A news story beneath these photographs told of the slaughter these children of God were a part of. A mass grave had been dug in Humin. William Claiborne wrote in The Washington Post that inside a mosque next to the grave, "Red Cross and civilian defense workers laid out the bodies of 13 young men, riddled with bullets, and wrapped them carefully in white sheets."

A guerrilla was quoted. He promised "to fight to the death," which will probably not be a time-consuming wait. Then, wanting to maintain a theological context, he said that the "Israelis have made it clear now: The war is not a political war. The war is religious . . . They are fighting us because we are Moslems and they are Jews." The area is Christian.

It isn't yet clear whose prayers God will be answering. At Humin, the Israelis can credibly claim that God's finger was on their triggers. Twenty-three dead as well as another 34 slain the week before is not on a scale with the battle of Jericho, but only the faithless would doubt the presence of Divine Providence in such a respectable body count.

The theology of armies and God is not a branch of religion much examined. During the Vietnam War, it was said that there are no atheists in foxholes because they all had draft exemptions by going to divinity school. The classic text on soldiers who pray is an essay by Mark Twain, "The War Prayer." The 150th anniversary of Twain's birth and the 75th of his death comes at a moment when more than 40 nations are at war, with nearly all the rest spending themselves into poverty for arms when their turn comes.

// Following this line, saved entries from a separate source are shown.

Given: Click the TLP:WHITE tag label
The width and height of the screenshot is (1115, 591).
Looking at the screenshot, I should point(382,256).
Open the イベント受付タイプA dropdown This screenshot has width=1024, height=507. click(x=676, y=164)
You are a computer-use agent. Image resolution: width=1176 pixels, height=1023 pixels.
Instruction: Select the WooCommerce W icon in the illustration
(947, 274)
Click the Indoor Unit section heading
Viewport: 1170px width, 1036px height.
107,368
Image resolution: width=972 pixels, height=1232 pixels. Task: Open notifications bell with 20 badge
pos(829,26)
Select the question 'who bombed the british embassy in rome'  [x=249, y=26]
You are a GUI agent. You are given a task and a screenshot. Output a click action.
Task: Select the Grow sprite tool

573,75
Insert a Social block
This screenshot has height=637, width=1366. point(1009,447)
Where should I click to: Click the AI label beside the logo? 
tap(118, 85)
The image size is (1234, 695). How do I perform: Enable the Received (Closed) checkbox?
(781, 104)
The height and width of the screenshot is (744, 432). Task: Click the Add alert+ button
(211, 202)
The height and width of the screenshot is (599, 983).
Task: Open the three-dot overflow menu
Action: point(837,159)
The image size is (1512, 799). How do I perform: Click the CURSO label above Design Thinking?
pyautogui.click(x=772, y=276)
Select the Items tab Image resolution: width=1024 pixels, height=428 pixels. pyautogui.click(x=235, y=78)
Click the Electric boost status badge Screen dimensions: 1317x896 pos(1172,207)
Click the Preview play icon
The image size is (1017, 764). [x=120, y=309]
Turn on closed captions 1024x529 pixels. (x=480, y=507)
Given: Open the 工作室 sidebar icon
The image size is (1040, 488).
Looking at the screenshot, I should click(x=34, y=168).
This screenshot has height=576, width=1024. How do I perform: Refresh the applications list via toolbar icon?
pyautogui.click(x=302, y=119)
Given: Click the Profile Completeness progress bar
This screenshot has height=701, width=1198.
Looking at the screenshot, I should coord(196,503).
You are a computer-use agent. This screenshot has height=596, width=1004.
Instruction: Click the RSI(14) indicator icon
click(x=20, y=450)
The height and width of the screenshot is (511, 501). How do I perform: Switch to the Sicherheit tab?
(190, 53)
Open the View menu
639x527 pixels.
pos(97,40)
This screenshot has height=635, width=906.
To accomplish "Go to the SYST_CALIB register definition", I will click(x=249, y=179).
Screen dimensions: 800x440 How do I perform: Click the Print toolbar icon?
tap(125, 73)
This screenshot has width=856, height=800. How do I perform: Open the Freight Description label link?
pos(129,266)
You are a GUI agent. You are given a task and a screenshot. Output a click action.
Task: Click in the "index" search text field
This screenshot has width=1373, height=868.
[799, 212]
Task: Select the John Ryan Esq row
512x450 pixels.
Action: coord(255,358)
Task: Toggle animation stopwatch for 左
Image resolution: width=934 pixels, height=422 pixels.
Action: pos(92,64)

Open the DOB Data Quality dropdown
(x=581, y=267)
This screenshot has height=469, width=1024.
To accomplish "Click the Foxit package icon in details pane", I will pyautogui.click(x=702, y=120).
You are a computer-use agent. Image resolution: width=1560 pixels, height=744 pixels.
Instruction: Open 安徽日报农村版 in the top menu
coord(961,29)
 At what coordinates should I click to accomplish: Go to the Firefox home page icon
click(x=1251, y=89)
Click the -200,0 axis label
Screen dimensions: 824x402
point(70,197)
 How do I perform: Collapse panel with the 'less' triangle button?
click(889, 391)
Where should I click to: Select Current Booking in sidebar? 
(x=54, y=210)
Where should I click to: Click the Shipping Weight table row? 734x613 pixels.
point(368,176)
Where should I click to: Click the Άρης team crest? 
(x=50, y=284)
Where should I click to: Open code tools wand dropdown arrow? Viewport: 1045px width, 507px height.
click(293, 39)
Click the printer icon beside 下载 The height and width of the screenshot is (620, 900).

"The War Prayer," which Twain is said to have dictated in 1905, told of "a time of great and exalting excitement. The country was up in arms, the war was on, in every breast burned the holy fire of patriotism." Prayers were said in stirring phrases for "an ever-merciful and benignant Father of us all" to help the lads "crush the foe" and to grant to the soldiers "and to their flag and country imperishable honor and glory."

Twain is mocking the scene, but he moves from sarcasm to justified cynicism when he has "an aged stranger" enter the church and move to the pulpit. Let's cut the piety and fakery, was his message. Instead utter aloud the kind of prayer that is really in the heart.

The war prayer is honest in its hate: "O Lord our God, help us to tear their soldiers to bloody shreds with our shells . . . Help us to lay waste their humble homes with a hurricane of fire . . . Help us to run them out roofless with their little children . . . For our sakes who adore Thee, Lord, blast their hopes, blight their lives, protract their bitter pilgrimage, make heavy their steps, water their way with tears, stain the white snow with the blood of their wounded feet. We ask it, in the spirit of love, of Him Who is the Source of Love . . . Amen."

As Twain wrote and as Jews, Moslems and Christians keep proving, militarism couldn't flourish unless violence was done first to religion.